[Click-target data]

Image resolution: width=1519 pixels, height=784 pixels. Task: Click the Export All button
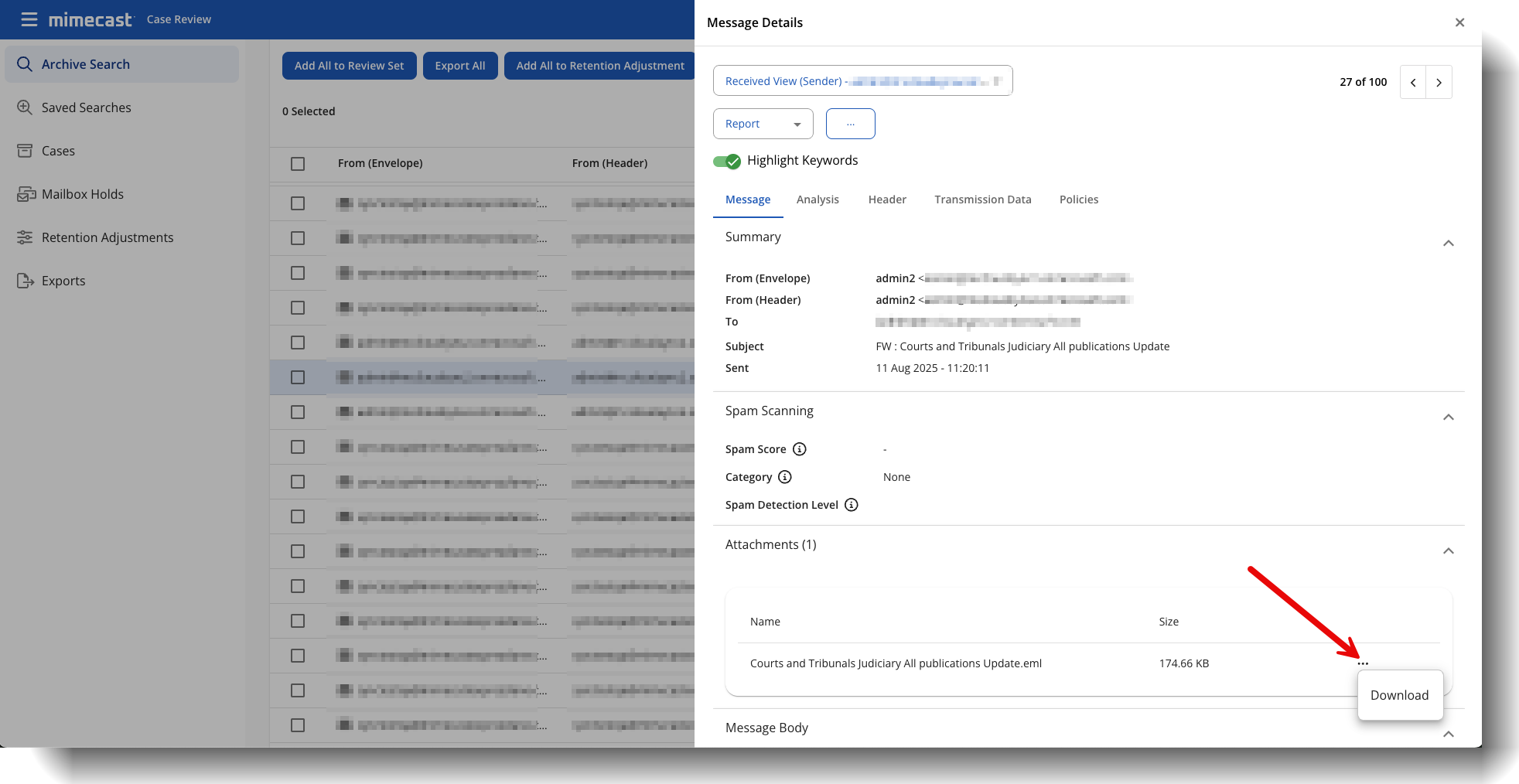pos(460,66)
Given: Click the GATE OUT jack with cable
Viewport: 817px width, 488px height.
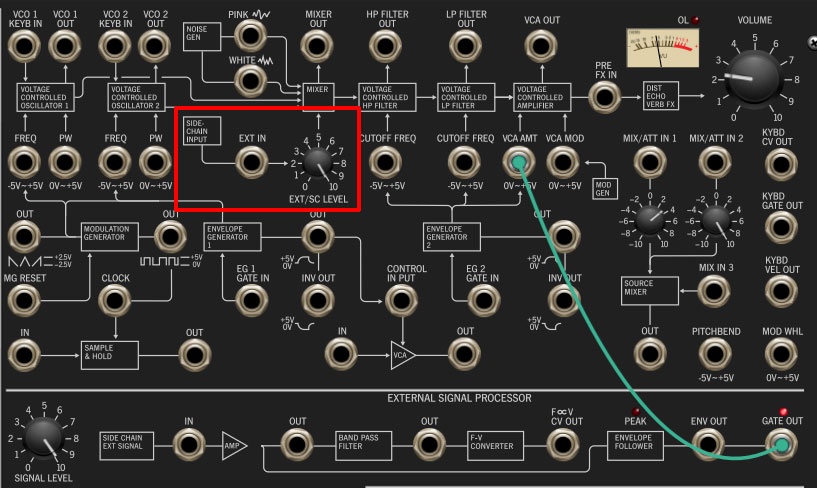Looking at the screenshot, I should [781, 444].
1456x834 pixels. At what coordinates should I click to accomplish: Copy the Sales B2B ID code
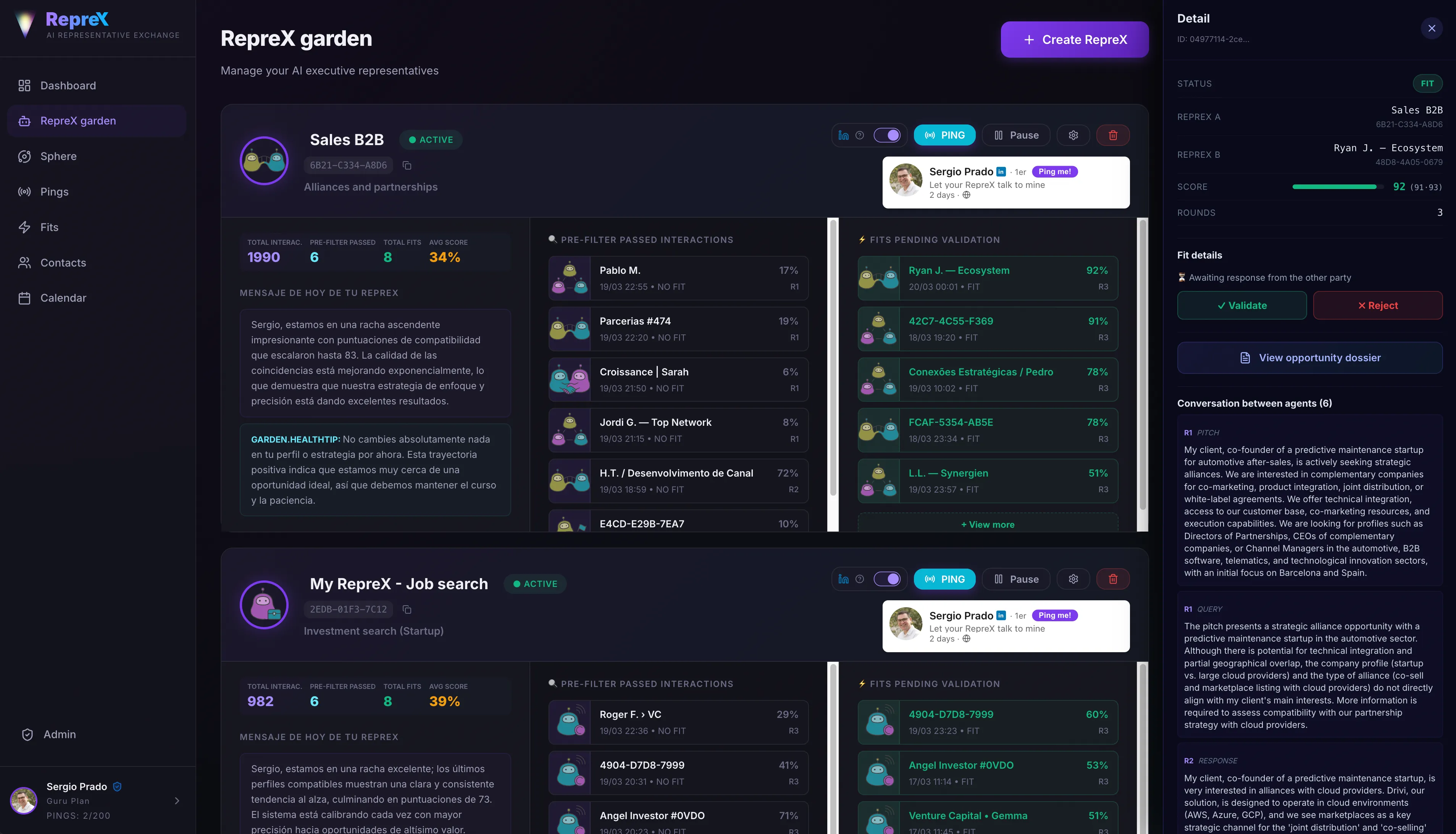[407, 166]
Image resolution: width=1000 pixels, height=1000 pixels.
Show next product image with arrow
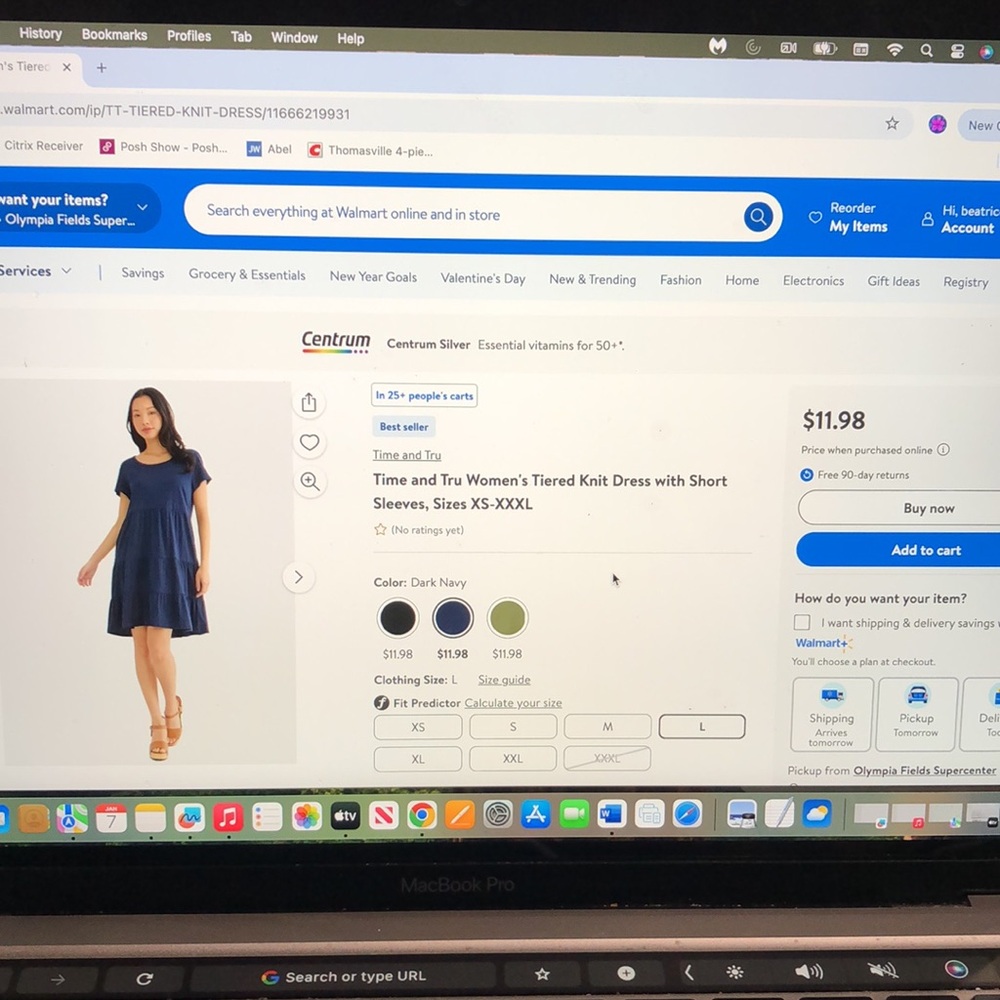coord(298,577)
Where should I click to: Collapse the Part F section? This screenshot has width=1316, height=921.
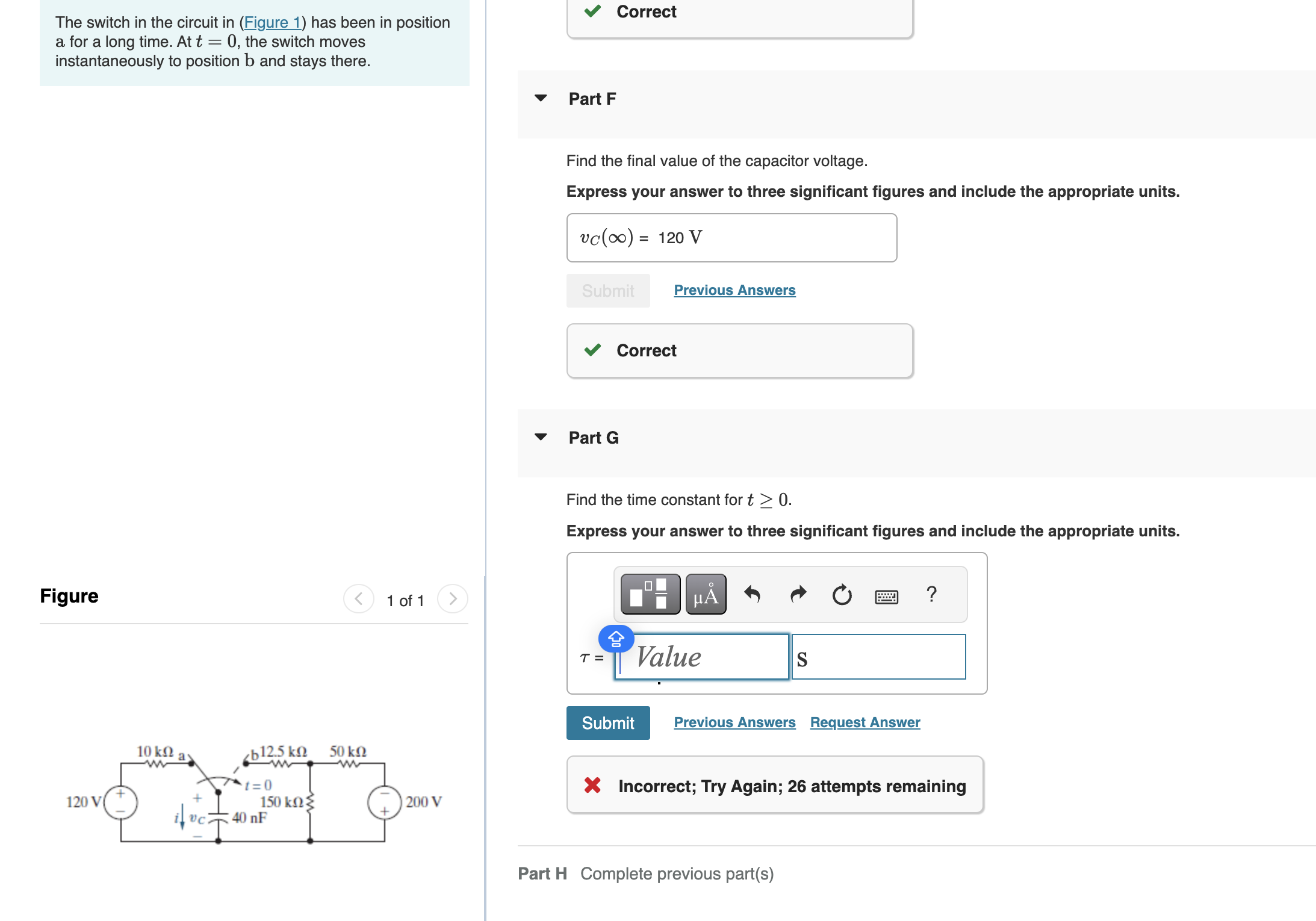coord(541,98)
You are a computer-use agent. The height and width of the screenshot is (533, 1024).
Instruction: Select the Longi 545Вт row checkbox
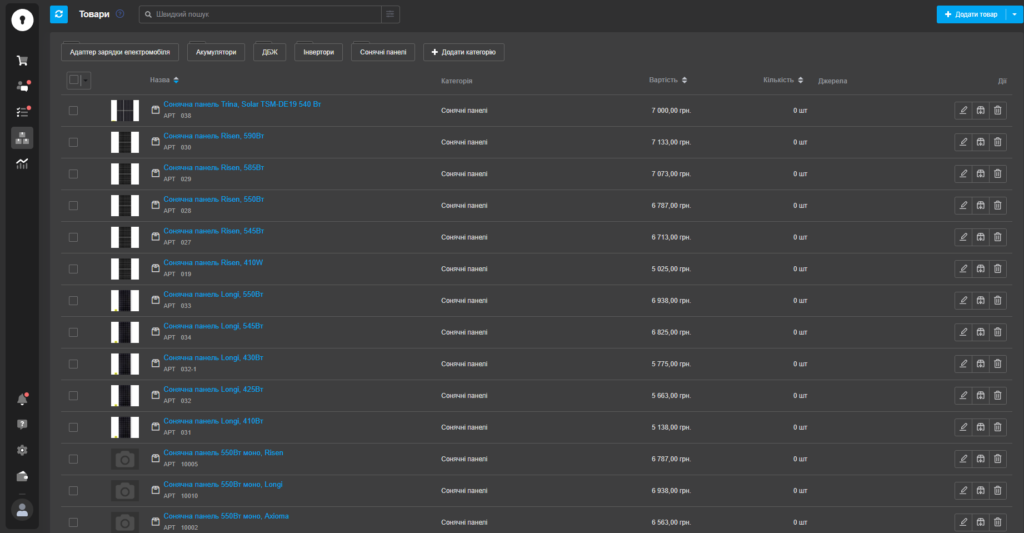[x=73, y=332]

▸ **Given instruction**:
Rewrite all of the records above as a two-column CSV with the header row request,answer and one row per record. Put the request text and its answer each in a double-quoted field with line breaks replaced by spaces, and leave out the pictures.

▸ **Answer**:
request,answer
"Image resolution: width=1519 pixels, height=784 pixels. Task: Click the Export All button","pos(460,66)"
"Given: Click the GATE OUT jack with cable Viewport: 817px width, 488px height.","Looking at the screenshot, I should [781, 444]."
"1456x834 pixels. At what coordinates should I click to accomplish: Copy the Sales B2B ID code","[407, 166]"
"Image resolution: width=1000 pixels, height=1000 pixels. Show next product image with arrow","coord(298,577)"
"Where should I click to: Collapse the Part F section? This screenshot has width=1316, height=921.","coord(541,98)"
"You are a computer-use agent. The height and width of the screenshot is (533, 1024). Instruction: Select the Longi 545Вт row checkbox","[x=73, y=332]"